When I rode out of Dunbar that morning my spirits were high, but it was not a noble battle we fought. Neither side was eager to engage in combat. We confronted each other across the Pinkie Burn, wary and hostile.
A stalemate.
We waited.
They waited.
Hours passed and nothing happened, although the men grew thirstier and hotter beneath their armour.
Towards midday as I rode through the ranks, I realised they had lost their enthusiasm for a fight. I noticed a group of them break away and wander off in search of shade. I hoped the rest of the men would not notice this defection.
In contrast, the forces below looked rigid, stern, ready for a fight; their white standard borne above the standard-bearers’ heads with an air of self-righteous determination.
They were liars and they were hypocrites, but they were deadly serious.
They knew how to manipulate the facts to suit their purpose. They had stolen the advantage, manufactured a masquerade of lies to support their ‘cause’. Their only cause, in fact, was rebellion, greed, the grasping of power.
At noon a party of horsemen detached itself from the main body of the troops below and rode towards me bearing a flag of truce.
“What do they want?” Bothwell muttered.
“We shall find out shortly,” I replied.
Maitland was at their head and when they were still some distance off he dismounted and walked on alone,
on foot. The harsh glare of the sun bore down on us all and he laboured his way slowly, looking hot and dishevelled.
I sat down on a block of stone to receive him, weary with the heat, and waited for him to come to us.
It seemed to take him an age, but at last he reached the summit and came towards me.
Then he dropped on one knee.
I looked at him. “I am surprised at this show of obeisance, Maitland. It is not what I would have been led to expect of you, lately, considering recent events.”
“Your Majesty,” he mumbled, mopping his hot brow with a handkerchief.
“We are unused to such heat, I fear,” I offered politely.
“Indeed!” he said.
“So…you have come to ask…what? My forgiveness for your actions?”
“Ma’am,” he eyed me coldly. “I have come as a mediator.”
I opened my mouth to exclaim, “Oh, have you now?”
But he continued – “To ask that you abandon Bothwell, and having done so, the confederate lords do promise that they will then gladly acknowledge you as their Sovereign.”
I paused, and waited, gathering my composure. It took an effort of will to contain my rage.
“Do they?” I said. “How very kind of them! I was under the impression that I was their Sovereign no matter whom I should choose as my husband – it being an unchangeable fact!

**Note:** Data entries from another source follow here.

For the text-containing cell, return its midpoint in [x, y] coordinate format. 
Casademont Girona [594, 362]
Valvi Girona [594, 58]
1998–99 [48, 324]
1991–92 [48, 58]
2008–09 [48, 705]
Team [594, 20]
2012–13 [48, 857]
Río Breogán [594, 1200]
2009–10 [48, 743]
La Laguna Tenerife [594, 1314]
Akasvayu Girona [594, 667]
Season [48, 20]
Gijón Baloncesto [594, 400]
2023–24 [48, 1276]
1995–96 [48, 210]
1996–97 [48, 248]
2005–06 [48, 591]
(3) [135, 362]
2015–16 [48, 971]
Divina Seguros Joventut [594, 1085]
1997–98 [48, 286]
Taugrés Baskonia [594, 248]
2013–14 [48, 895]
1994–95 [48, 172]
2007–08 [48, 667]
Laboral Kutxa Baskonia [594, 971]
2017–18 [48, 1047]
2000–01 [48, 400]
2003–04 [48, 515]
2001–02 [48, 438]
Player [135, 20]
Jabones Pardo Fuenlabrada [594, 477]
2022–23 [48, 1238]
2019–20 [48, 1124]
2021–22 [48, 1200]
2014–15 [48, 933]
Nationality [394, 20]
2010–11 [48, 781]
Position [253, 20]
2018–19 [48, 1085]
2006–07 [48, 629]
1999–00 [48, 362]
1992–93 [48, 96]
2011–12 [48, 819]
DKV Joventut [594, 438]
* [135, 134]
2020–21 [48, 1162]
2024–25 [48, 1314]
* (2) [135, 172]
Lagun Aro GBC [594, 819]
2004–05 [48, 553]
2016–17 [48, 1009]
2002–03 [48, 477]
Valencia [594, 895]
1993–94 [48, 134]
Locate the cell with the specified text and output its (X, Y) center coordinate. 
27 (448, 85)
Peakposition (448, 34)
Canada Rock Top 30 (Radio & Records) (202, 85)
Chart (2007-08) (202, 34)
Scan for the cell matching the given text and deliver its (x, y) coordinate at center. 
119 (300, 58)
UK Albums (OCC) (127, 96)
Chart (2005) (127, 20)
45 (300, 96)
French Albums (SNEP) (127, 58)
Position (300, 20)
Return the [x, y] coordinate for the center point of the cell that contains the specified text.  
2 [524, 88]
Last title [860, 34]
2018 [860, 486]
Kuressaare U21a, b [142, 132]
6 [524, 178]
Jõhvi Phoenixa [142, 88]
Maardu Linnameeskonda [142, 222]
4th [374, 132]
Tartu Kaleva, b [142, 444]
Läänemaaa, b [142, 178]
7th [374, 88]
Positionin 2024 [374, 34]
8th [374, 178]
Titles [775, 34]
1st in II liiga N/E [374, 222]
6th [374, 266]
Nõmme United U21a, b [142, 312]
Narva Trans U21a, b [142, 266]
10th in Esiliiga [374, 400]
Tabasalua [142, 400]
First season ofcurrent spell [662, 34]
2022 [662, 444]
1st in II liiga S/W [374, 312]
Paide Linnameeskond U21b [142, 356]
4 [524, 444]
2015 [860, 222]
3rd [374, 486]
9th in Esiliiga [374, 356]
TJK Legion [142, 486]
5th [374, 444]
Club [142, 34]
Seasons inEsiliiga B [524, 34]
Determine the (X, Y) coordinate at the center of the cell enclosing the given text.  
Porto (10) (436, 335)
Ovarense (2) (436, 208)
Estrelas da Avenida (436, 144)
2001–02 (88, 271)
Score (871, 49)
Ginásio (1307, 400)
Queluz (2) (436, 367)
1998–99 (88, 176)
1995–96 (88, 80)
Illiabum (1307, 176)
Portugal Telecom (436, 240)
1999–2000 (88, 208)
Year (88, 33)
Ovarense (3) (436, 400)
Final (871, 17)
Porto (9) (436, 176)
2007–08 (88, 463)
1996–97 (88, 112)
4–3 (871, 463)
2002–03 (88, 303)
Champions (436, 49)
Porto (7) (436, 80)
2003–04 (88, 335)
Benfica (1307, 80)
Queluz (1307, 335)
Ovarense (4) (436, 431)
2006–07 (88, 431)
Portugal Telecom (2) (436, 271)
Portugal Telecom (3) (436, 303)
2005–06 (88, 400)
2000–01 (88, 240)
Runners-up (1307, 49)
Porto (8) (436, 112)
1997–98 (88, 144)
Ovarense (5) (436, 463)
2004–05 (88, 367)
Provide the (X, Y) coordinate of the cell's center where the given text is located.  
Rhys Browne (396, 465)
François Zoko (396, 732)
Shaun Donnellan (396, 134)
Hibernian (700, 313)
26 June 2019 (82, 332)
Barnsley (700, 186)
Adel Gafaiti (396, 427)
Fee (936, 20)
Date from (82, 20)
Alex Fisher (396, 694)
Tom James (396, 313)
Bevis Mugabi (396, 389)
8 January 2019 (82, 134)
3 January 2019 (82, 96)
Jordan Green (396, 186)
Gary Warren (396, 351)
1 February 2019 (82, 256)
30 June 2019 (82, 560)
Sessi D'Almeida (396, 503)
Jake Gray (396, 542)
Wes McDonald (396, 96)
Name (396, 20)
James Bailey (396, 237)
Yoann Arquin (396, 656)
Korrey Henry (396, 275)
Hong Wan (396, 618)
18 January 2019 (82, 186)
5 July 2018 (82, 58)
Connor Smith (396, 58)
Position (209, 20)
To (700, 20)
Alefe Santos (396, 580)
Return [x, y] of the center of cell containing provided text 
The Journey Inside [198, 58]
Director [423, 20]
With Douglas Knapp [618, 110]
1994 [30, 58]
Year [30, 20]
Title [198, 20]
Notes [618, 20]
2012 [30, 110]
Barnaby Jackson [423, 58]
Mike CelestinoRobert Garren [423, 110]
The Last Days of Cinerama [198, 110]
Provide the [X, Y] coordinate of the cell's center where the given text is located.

I was also under the impression that the Sovereign need not be dictated to by the very same men who murdered…”
He interrupted me at this point. “I have not come here to quarrel with you, Ma’am. I have come with a view to peace.”
I stared at him.
How to outwit such an oily manipulator of the facts? After all, I knew his worth. I had appointed him my own Secretary of State because I knew him to be a man of diplomacy and tact, deception and subterfuge. Do those qualities contradict each other? In Maitland they did not. He managed to balance the half-truths, lies and distortions and transform them into a reality of his own making.
“I am merely trying to acquaint you with the facts, Your Majesty.”
“I know the facts, Maitland,” I answered drily.
“This is what the confederate lords have stated as their truce.”
“Truce?” I laughed. “Have you forgotten our meeting at Craigmillar?”
I looked him in the eye, but he glanced away, down at the rebel hordes below with their banner suspended in the windless air.
“Do you remember how I was allowed to remain in ignorance of the deed? What else did you decide that night after I left you all? How much did you keep from me, Maitland?”
He looked a little awkward, although I was wrong if I imagined him to be contrite.
“To rid me – and Scotland – of the problem of Darnley and when that was done, to rid yourselves of your monarch?”
“All of this is irrelevant, Your Majesty. What matters now is that…”
I cut him off. “What matters now is that you – and they – are gathered below, in defiance of your Queen.”
“I am merely their spokesman,” Maitland answered flatly. “If you wish to be restored then you must leave Bothwell. Declare him unfit to be your husband.”